**Stored items**.

___

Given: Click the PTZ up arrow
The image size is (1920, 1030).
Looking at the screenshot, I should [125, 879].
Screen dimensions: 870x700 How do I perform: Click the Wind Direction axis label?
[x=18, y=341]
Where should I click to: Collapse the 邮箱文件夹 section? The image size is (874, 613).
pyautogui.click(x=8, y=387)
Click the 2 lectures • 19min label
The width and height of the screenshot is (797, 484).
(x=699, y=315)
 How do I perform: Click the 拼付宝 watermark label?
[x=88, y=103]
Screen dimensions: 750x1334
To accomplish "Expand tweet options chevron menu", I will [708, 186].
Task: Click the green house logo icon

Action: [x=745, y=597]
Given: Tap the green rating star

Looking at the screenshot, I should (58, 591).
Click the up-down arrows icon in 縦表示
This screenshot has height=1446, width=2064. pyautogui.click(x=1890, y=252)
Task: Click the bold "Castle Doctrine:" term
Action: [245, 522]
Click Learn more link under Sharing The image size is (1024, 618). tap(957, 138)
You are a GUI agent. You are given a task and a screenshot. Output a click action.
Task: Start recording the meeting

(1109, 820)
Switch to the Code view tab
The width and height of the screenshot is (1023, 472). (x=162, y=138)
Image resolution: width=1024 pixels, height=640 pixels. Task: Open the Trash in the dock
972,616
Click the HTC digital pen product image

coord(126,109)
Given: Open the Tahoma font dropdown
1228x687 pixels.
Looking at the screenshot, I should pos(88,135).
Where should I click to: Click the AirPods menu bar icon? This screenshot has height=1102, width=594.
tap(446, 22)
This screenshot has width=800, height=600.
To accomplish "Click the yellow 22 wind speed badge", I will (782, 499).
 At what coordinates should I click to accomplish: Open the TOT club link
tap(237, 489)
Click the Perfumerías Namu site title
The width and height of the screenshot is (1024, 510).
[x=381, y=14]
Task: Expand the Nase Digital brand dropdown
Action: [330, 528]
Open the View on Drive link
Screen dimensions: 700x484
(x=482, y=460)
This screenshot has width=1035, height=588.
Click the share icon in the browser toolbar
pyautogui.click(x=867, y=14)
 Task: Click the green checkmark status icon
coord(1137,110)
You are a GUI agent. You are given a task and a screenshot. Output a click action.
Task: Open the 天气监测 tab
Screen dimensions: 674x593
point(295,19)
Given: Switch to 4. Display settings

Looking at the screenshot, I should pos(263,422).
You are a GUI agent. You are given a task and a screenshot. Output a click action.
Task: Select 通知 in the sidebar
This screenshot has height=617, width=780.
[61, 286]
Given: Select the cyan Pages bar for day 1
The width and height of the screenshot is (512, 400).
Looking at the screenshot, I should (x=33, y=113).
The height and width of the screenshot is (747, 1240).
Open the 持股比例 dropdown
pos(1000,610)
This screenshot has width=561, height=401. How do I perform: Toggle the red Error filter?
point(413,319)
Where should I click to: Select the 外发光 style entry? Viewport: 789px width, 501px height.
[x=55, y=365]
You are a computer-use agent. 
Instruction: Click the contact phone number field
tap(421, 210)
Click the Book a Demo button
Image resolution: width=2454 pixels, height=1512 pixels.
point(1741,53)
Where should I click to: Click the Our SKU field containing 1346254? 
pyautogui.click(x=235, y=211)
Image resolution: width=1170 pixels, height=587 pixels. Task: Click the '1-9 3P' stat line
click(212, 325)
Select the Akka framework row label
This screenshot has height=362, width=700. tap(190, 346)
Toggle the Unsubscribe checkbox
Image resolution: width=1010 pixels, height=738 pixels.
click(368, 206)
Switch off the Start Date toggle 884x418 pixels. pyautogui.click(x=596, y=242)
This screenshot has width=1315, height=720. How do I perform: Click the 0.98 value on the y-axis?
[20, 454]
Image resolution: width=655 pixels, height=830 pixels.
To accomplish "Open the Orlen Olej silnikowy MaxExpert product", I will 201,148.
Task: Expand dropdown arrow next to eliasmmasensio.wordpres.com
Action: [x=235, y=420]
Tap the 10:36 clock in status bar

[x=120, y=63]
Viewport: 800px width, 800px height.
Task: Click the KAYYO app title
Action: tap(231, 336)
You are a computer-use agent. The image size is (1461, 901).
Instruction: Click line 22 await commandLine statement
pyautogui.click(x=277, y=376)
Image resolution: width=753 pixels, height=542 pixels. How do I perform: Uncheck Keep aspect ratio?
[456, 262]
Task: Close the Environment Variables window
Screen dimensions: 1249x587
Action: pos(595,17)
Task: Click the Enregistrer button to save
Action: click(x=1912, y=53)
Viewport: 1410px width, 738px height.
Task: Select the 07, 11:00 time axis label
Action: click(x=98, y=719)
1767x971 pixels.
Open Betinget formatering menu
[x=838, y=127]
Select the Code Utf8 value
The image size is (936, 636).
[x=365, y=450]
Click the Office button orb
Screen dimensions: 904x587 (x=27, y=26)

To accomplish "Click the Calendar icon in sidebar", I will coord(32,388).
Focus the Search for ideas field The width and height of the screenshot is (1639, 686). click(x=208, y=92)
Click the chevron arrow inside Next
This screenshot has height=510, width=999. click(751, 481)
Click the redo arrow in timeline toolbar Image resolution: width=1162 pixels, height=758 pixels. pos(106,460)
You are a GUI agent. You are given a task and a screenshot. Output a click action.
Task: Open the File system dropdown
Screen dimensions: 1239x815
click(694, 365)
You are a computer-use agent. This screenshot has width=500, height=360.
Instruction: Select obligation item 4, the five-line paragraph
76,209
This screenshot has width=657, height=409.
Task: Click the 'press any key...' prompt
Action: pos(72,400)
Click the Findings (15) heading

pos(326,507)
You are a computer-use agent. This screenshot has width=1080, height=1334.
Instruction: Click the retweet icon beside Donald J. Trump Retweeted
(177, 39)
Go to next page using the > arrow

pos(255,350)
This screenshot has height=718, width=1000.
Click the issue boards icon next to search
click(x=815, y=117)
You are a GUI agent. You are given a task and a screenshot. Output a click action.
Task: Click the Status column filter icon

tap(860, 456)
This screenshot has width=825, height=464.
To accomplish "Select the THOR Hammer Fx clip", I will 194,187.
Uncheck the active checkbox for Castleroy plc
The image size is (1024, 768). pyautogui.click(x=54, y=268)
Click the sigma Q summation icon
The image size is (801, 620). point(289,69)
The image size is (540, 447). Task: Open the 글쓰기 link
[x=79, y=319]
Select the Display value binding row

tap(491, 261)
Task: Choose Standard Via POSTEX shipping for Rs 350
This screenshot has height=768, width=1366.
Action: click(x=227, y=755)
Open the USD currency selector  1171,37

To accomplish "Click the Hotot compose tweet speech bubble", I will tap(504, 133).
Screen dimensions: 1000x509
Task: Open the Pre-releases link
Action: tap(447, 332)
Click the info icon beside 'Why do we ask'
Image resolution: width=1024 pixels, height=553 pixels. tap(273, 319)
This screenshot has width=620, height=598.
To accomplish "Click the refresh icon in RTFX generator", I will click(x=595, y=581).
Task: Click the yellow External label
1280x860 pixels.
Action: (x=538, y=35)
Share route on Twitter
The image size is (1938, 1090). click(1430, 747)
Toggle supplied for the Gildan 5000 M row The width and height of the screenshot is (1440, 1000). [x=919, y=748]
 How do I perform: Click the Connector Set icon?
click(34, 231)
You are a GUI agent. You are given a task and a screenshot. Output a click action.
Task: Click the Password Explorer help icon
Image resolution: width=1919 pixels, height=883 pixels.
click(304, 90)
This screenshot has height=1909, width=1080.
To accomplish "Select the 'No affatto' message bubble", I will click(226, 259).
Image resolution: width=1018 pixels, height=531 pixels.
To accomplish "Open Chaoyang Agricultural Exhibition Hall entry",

___

**What is required**. Could you set down each entry above word for word?

**Solution for this problem**.
Given: Click the PTZ up arrow
The image size is (1920, 1030).
Looking at the screenshot, I should [125, 879].
Screen dimensions: 870x700 How do I perform: Click the Wind Direction axis label?
[x=18, y=341]
Where should I click to: Collapse the 邮箱文件夹 section? The image size is (874, 613).
pyautogui.click(x=8, y=387)
Click the 2 lectures • 19min label
The width and height of the screenshot is (797, 484).
(x=699, y=315)
 How do I perform: Click the 拼付宝 watermark label?
[x=88, y=103]
Screen dimensions: 750x1334
To accomplish "Expand tweet options chevron menu", I will [708, 186].
Task: Click the green house logo icon

Action: [x=745, y=597]
Given: Tap the green rating star

Looking at the screenshot, I should (58, 591).
Click the up-down arrows icon in 縦表示
This screenshot has height=1446, width=2064. pyautogui.click(x=1890, y=252)
Task: Click the bold "Castle Doctrine:" term
Action: [245, 522]
Click Learn more link under Sharing The image size is (1024, 618). tap(957, 138)
You are a GUI agent. You are given a task and a screenshot. Output a click action.
Task: Start recording the meeting

(1109, 820)
Switch to the Code view tab
The width and height of the screenshot is (1023, 472). (x=162, y=138)
Image resolution: width=1024 pixels, height=640 pixels. Task: Open the Trash in the dock
972,616
Click the HTC digital pen product image

coord(126,109)
Given: Open the Tahoma font dropdown
1228x687 pixels.
Looking at the screenshot, I should pos(88,135).
Where should I click to: Click the AirPods menu bar icon? This screenshot has height=1102, width=594.
tap(446, 22)
This screenshot has width=800, height=600.
To accomplish "Click the yellow 22 wind speed badge", I will (782, 499).
 At what coordinates should I click to accomplish: Open the TOT club link
tap(237, 489)
Click the Perfumerías Namu site title
The width and height of the screenshot is (1024, 510).
[x=381, y=14]
Task: Expand the Nase Digital brand dropdown
Action: [330, 528]
Open the View on Drive link
Screen dimensions: 700x484
(x=482, y=460)
This screenshot has width=1035, height=588.
Click the share icon in the browser toolbar
pyautogui.click(x=867, y=14)
 Task: Click the green checkmark status icon
coord(1137,110)
You are a GUI agent. You are given a task and a screenshot. Output a click action.
Task: Open the 天气监测 tab
Screen dimensions: 674x593
point(295,19)
Given: Switch to 4. Display settings

Looking at the screenshot, I should pos(263,422).
You are a GUI agent. You are given a task and a screenshot. Output a click action.
Task: Select 通知 in the sidebar
This screenshot has height=617, width=780.
[61, 286]
Given: Select the cyan Pages bar for day 1
The width and height of the screenshot is (512, 400).
Looking at the screenshot, I should (x=33, y=113).
The height and width of the screenshot is (747, 1240).
Open the 持股比例 dropdown
pos(1000,610)
This screenshot has width=561, height=401. How do I perform: Toggle the red Error filter?
point(413,319)
Where should I click to: Select the 外发光 style entry? Viewport: 789px width, 501px height.
[x=55, y=365]
You are a computer-use agent. 
Instruction: Click the contact phone number field
tap(421, 210)
Click the Book a Demo button
Image resolution: width=2454 pixels, height=1512 pixels.
point(1741,53)
Where should I click to: Click the Our SKU field containing 1346254? 
pyautogui.click(x=235, y=211)
Image resolution: width=1170 pixels, height=587 pixels. Task: Click the '1-9 3P' stat line
click(212, 325)
Select the Akka framework row label
This screenshot has height=362, width=700. tap(190, 346)
Toggle the Unsubscribe checkbox
Image resolution: width=1010 pixels, height=738 pixels.
click(368, 206)
Switch off the Start Date toggle 884x418 pixels. pyautogui.click(x=596, y=242)
This screenshot has width=1315, height=720. How do I perform: Click the 0.98 value on the y-axis?
[20, 454]
Image resolution: width=655 pixels, height=830 pixels.
To accomplish "Open the Orlen Olej silnikowy MaxExpert product", I will 201,148.
Task: Expand dropdown arrow next to eliasmmasensio.wordpres.com
Action: [x=235, y=420]
Tap the 10:36 clock in status bar

[x=120, y=63]
Viewport: 800px width, 800px height.
Task: Click the KAYYO app title
Action: tap(231, 336)
You are a computer-use agent. The image size is (1461, 901).
Instruction: Click line 22 await commandLine statement
pyautogui.click(x=277, y=376)
Image resolution: width=753 pixels, height=542 pixels. How do I perform: Uncheck Keep aspect ratio?
[456, 262]
Task: Close the Environment Variables window
Screen dimensions: 1249x587
Action: pos(595,17)
Task: Click the Enregistrer button to save
Action: click(x=1912, y=53)
Viewport: 1410px width, 738px height.
Task: Select the 07, 11:00 time axis label
Action: click(x=98, y=719)
1767x971 pixels.
Open Betinget formatering menu
[x=838, y=127]
Select the Code Utf8 value
The image size is (936, 636).
[x=365, y=450]
Click the Office button orb
Screen dimensions: 904x587 (x=27, y=26)

To accomplish "Click the Calendar icon in sidebar", I will coord(32,388).
Focus the Search for ideas field The width and height of the screenshot is (1639, 686). click(x=208, y=92)
Click the chevron arrow inside Next
This screenshot has height=510, width=999. click(751, 481)
Click the redo arrow in timeline toolbar Image resolution: width=1162 pixels, height=758 pixels. pos(106,460)
You are a GUI agent. You are given a task and a screenshot. Output a click action.
Task: Open the File system dropdown
Screen dimensions: 1239x815
click(694, 365)
You are a computer-use agent. This screenshot has width=500, height=360.
Instruction: Select obligation item 4, the five-line paragraph
76,209
This screenshot has width=657, height=409.
Task: Click the 'press any key...' prompt
Action: pos(72,400)
Click the Findings (15) heading

pos(326,507)
You are a computer-use agent. This screenshot has width=1080, height=1334.
Instruction: Click the retweet icon beside Donald J. Trump Retweeted
(177, 39)
Go to next page using the > arrow

pos(255,350)
This screenshot has height=718, width=1000.
Click the issue boards icon next to search
click(x=815, y=117)
You are a GUI agent. You are given a task and a screenshot. Output a click action.
Task: Click the Status column filter icon

tap(860, 456)
This screenshot has width=825, height=464.
To accomplish "Select the THOR Hammer Fx clip", I will 194,187.
Uncheck the active checkbox for Castleroy plc
The image size is (1024, 768). pyautogui.click(x=54, y=268)
Click the sigma Q summation icon
The image size is (801, 620). point(289,69)
The image size is (540, 447). Task: Open the 글쓰기 link
[x=79, y=319]
Select the Display value binding row

tap(491, 261)
Task: Choose Standard Via POSTEX shipping for Rs 350
This screenshot has height=768, width=1366.
Action: click(x=227, y=755)
Open the USD currency selector  1171,37

To accomplish "Click the Hotot compose tweet speech bubble", I will tap(504, 133).
Screen dimensions: 1000x509
Task: Open the Pre-releases link
Action: tap(447, 332)
Click the info icon beside 'Why do we ask'
Image resolution: width=1024 pixels, height=553 pixels. tap(273, 319)
This screenshot has width=620, height=598.
To accomplish "Click the refresh icon in RTFX generator", I will click(x=595, y=581).
Task: Click the yellow External label
1280x860 pixels.
Action: (x=538, y=35)
Share route on Twitter
The image size is (1938, 1090). click(1430, 747)
Toggle supplied for the Gildan 5000 M row The width and height of the screenshot is (1440, 1000). [x=919, y=748]
 How do I perform: Click the Connector Set icon?
click(34, 231)
You are a GUI agent. You are given a task and a screenshot. Output a click action.
Task: Click the Password Explorer help icon
Image resolution: width=1919 pixels, height=883 pixels.
click(304, 90)
This screenshot has height=1909, width=1080.
To accomplish "Select the 'No affatto' message bubble", I will click(226, 259).
Image resolution: width=1018 pixels, height=531 pixels.
To accomplish "Open Chaoyang Agricultural Exhibition Hall entry",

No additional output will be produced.